* **WORK TASK**:
Your output should be the entries below, from the first line up to and including the line with "Task: Click the edit", reproduced exactly and with no other lines.

....

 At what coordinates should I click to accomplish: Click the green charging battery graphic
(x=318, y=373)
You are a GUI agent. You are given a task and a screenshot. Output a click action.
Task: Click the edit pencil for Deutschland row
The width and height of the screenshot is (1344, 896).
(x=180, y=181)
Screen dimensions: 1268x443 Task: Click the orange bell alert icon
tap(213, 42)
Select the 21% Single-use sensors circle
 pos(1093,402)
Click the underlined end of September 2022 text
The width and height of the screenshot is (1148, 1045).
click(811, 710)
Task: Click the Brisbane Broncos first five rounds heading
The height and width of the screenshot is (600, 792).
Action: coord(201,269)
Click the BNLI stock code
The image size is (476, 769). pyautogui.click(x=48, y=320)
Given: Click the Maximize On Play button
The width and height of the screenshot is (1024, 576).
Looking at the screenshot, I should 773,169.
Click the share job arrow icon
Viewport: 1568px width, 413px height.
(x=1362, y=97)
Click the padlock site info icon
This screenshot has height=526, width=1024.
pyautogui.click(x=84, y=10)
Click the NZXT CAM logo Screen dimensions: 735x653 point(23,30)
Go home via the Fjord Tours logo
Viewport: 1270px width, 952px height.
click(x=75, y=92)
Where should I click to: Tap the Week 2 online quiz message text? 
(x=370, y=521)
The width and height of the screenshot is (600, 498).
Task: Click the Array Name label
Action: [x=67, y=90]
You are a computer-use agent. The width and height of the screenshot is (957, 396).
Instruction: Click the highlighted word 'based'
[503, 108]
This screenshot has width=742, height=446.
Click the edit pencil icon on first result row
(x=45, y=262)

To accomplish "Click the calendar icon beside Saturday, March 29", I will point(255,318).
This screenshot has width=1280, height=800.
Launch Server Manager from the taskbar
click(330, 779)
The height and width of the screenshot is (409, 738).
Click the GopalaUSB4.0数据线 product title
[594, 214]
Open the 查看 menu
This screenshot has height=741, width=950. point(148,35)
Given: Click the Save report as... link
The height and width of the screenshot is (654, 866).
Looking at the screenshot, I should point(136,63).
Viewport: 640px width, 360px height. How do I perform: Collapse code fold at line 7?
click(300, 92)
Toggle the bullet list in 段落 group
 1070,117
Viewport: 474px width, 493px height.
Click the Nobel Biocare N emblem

....

* **RESULT BELOW**:
 At what coordinates should I click to accomplish: Click the green charging battery graphic
(x=318, y=373)
You are a GUI agent. You are given a task and a screenshot. Output a click action.
Task: Click the edit pencil for Deutschland row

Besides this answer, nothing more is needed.